> [WORK INSTRUCTION]:
Please reproduce the entries below exactly from the line with "Accept all cookies (369, 338)" through their last line, leaving out any pictures.

[Entries taken from a collection]
-=-=-=-=-
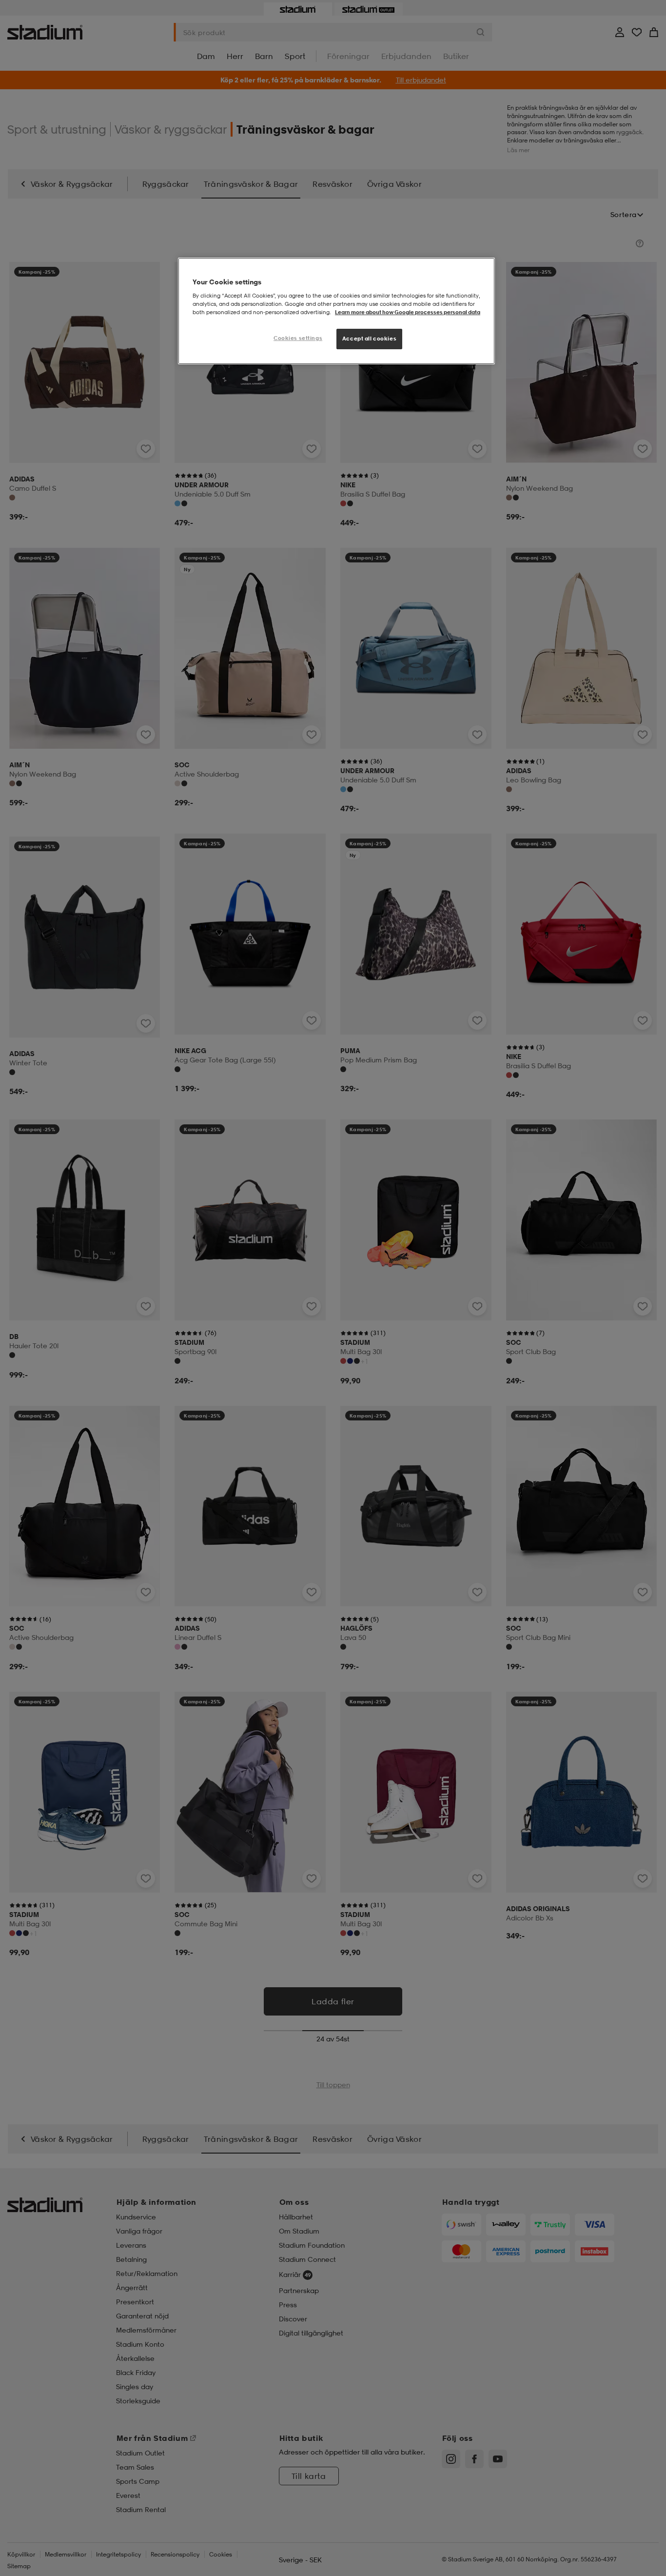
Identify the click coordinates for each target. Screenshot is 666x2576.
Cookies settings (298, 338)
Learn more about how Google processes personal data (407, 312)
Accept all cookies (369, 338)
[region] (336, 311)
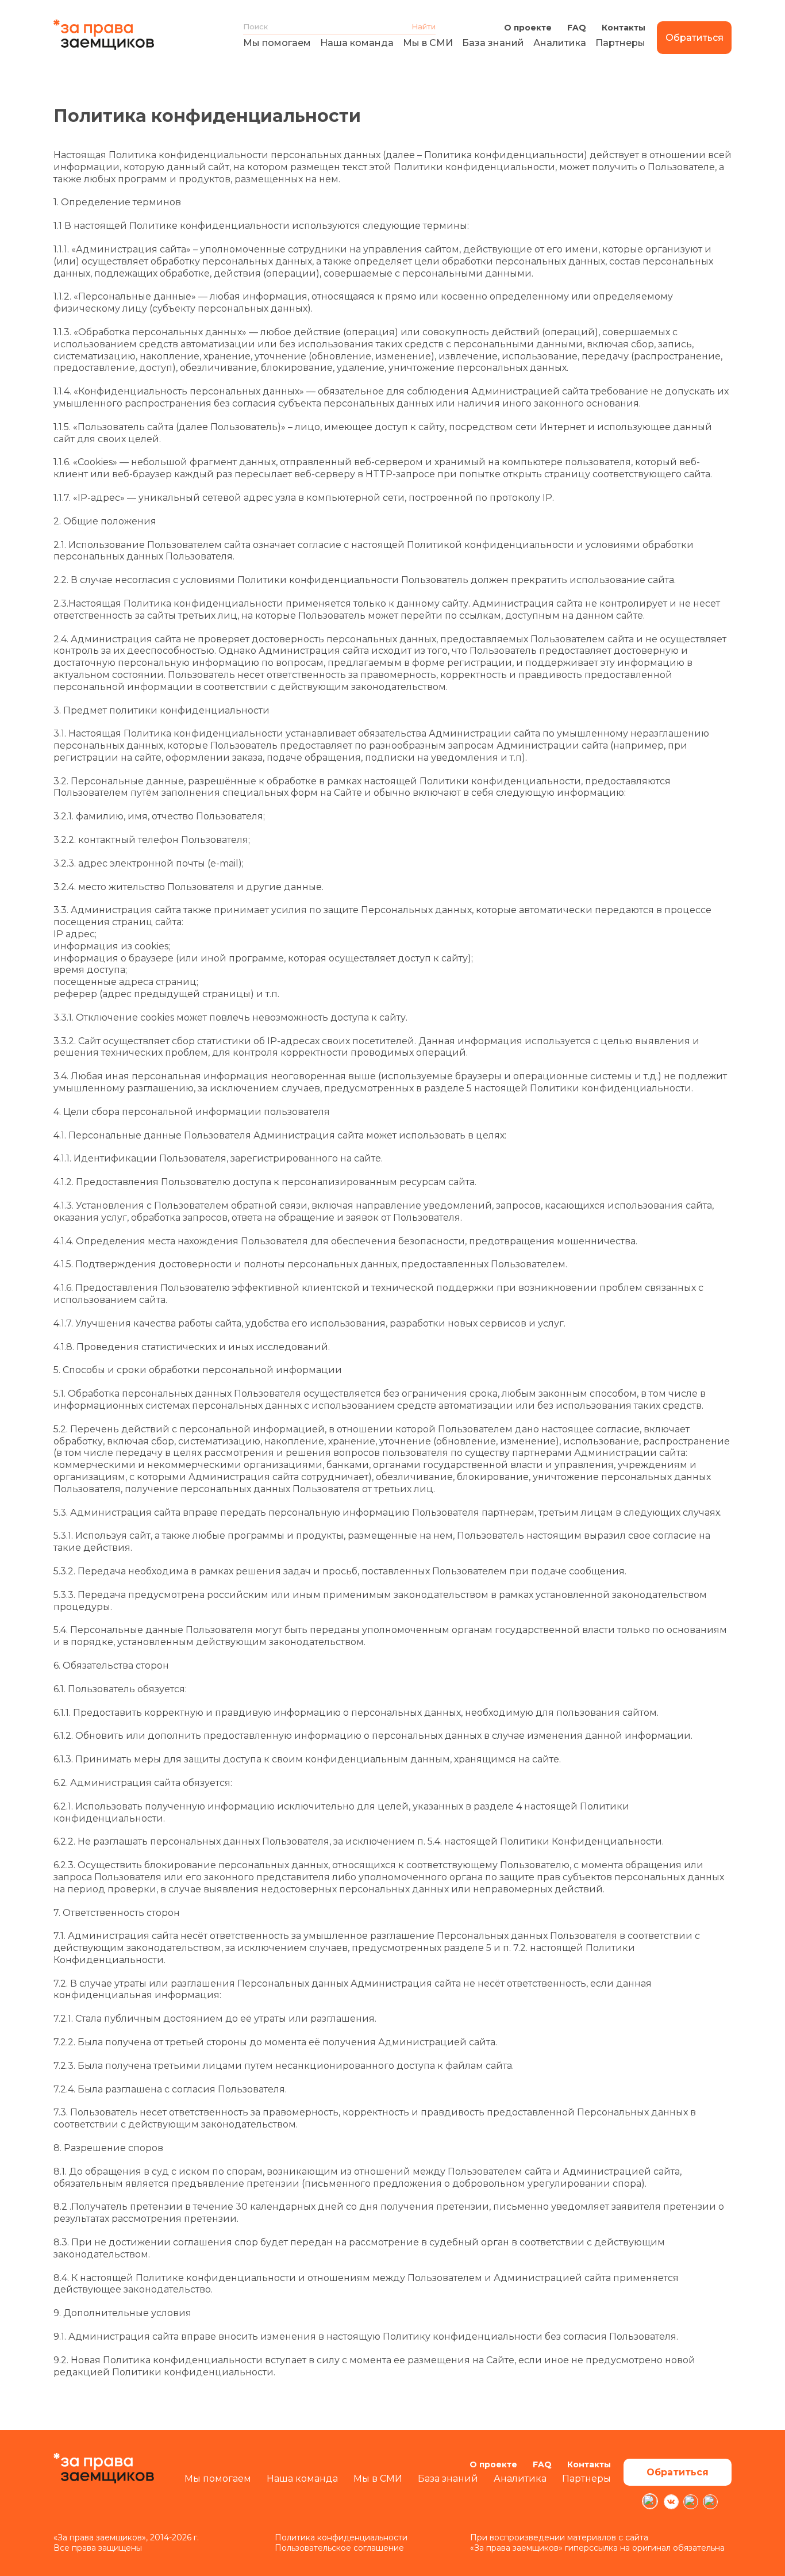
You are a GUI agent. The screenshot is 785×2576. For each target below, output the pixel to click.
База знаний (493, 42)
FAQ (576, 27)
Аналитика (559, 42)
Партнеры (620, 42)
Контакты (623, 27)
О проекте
-=-=-=-=-
> [SOLUTION TO THE EXERCISE]:
Accept all cookies (369, 338)
[region] (336, 311)
You are a GUI agent. The screenshot is 785×2576. For each target below, output the pixel to click.
База знаний (493, 42)
FAQ (576, 27)
Аналитика (559, 42)
Партнеры (620, 42)
Контакты (623, 27)
О проекте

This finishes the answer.